##### 所给摘录 #####

非常感谢云大的大力支持,目前问题已经解决,问题原因已经基本确定是string.sub后字节重新拼接导致打破了正常的utf8字节序。
为解决此问题重新实现了两个函数,这里列出,方便有碰到同类问题的同学参考:
-- 以字符为单位获取子串(区别于string.sub按字节为单位)
function nnstring.sub_chat(s, i, j)
i = i or 1
local ii = utf8.offset(s, i)
local jj = j and (utf8.offset(s, j + 1) - 1) or #s
local ret = string.sub(s, ii, jj)
return ret
end
--[[
print(nnstring.sub_chat("中国afd人", 1, 2))
-- >>中国
print(nnstring.sub_chat("中国afd人", 2, 4))
-- >>国af
print(nnstring.sub_chat("中国afd人", 2))
-- >>国afd人
print(nnstring.sub_chat("中国afd人", -2))
-- >>d人
]]
-- 按字符为单位切割字符串,保留头和尾,切割中间部分,一般用于日志输出
function nnstring.cut(s, max_len, ellipsis, head_len, tail_len)
ellipsis = ellipsis or "..." -- string.rep("\r\n" .. "...", 3) .. "\r\n"
local len = utf8.len(s)
if (len > max_len) then
head_len = head_len or math.floor(max_len * 3 / 4)
tail_len = tail_len or (max_len - head_len - utf8.len(ellipsis))
if tail_len <= 0 then
tail_len = 3
head_len = head_len - tail_len
end
s = nnstring.sub_chat(s, 1, head_len)
.. ellipsis
.. nnstring.sub_chat(s, -tail_len)
-- print(s, utf8.len(s), max_len)
assert(utf8.len(s) <= max_len, utf8.len(s))
end
return s
end
-- print(nnstring.cut("中华人民共和国中华人民共和国", 10)) --, ellipsis, head_len, tail_len))
-- -->>中华人民...共和国
另外还有个小问题是,为啥被打破的字符串字调用for utf8.codes时不会报错,按lua官方文档说应该要报错的:
utf8.codes (s [, lax])

##### 数据条目 #####

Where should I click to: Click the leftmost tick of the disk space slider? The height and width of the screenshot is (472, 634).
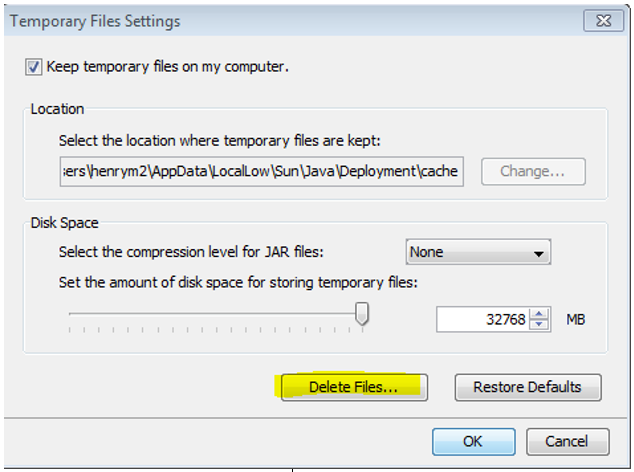(70, 330)
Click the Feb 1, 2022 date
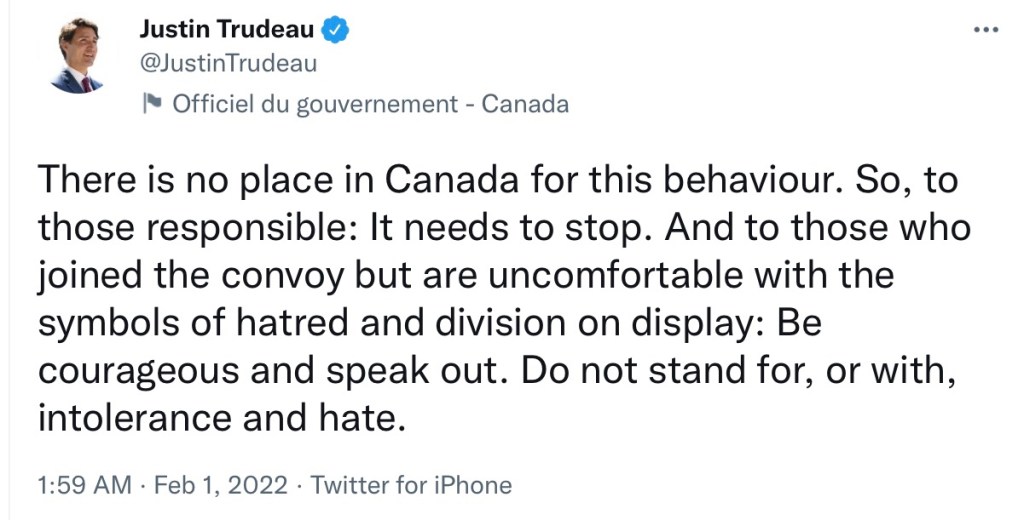 220,486
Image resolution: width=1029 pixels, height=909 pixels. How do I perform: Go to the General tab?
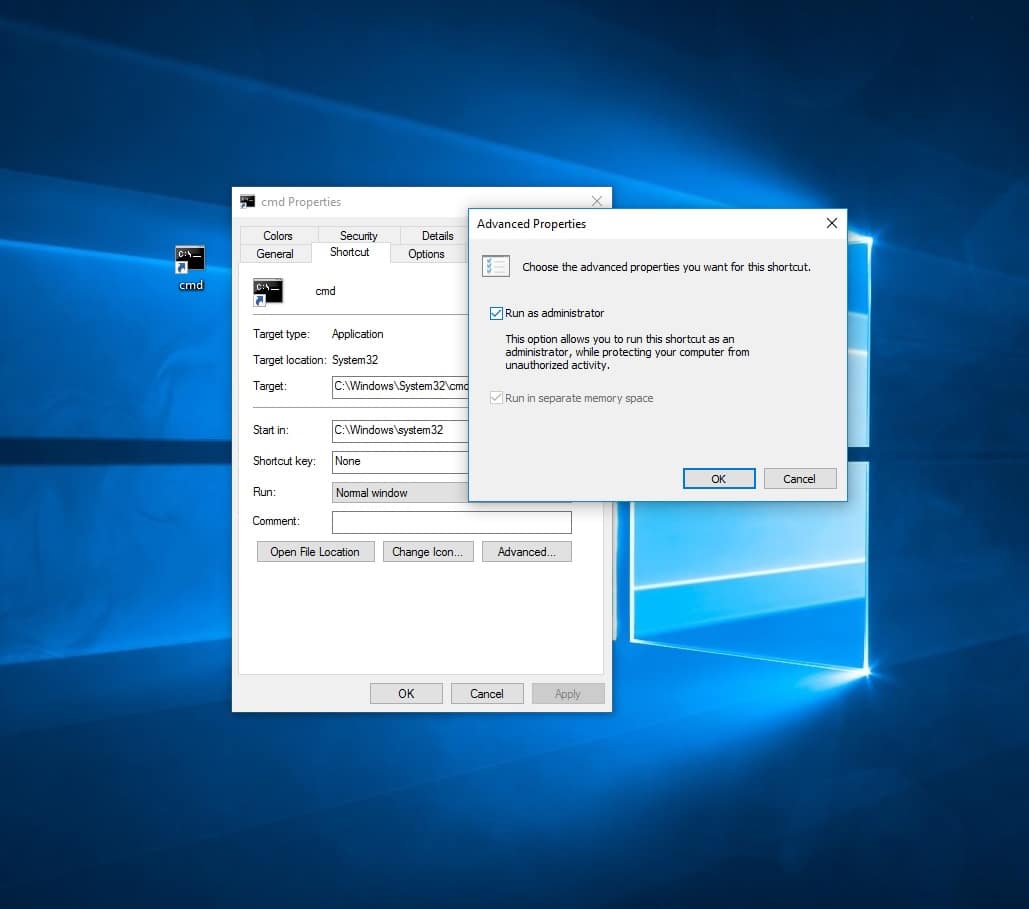click(x=275, y=254)
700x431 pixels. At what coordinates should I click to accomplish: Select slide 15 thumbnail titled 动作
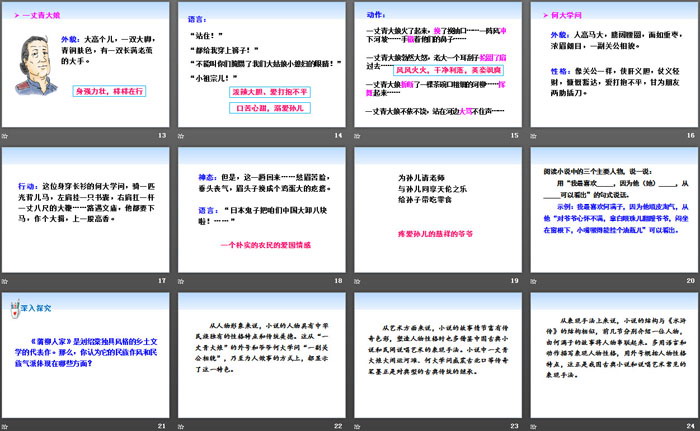[x=436, y=64]
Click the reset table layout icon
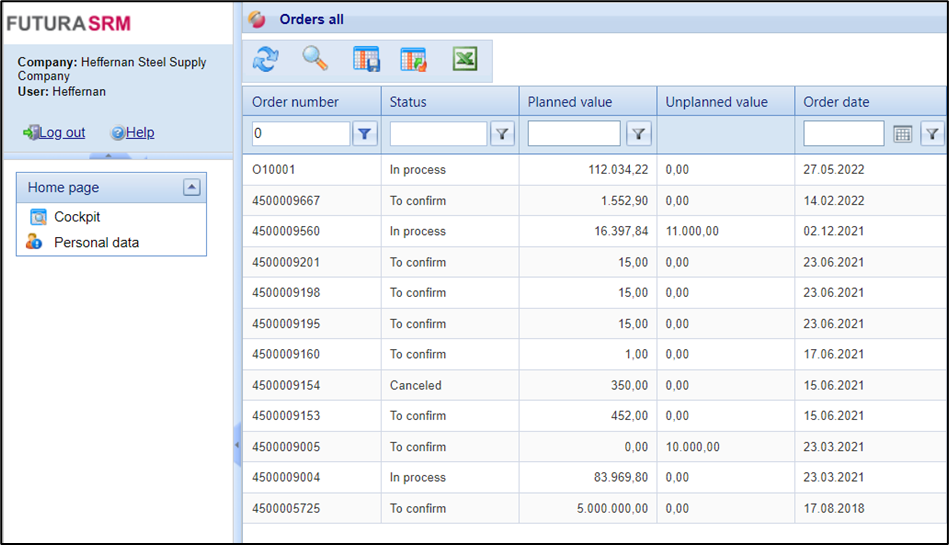 [413, 60]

#####

▶ **任务说明**: 请用三句话概括上面的摘录。

▶ **回答**: 问题已经解决，原因基本确定是 string.sub 之后把字节重新拼接，打破了正常的 utf8 字节序。为此重新实现了两个函数：nnstring.sub_chat 以字符为单位获取子串，区别于按字节截取的 string.sub；nnstring.cut 按字符切割字符串，保留开头和结尾，截去中间部分，一般用于日志输出。另外还有一个小问题：被打破的字符串调用 for utf8.codes 时没有报错，而按 Lua 官方文档的说法应该报错。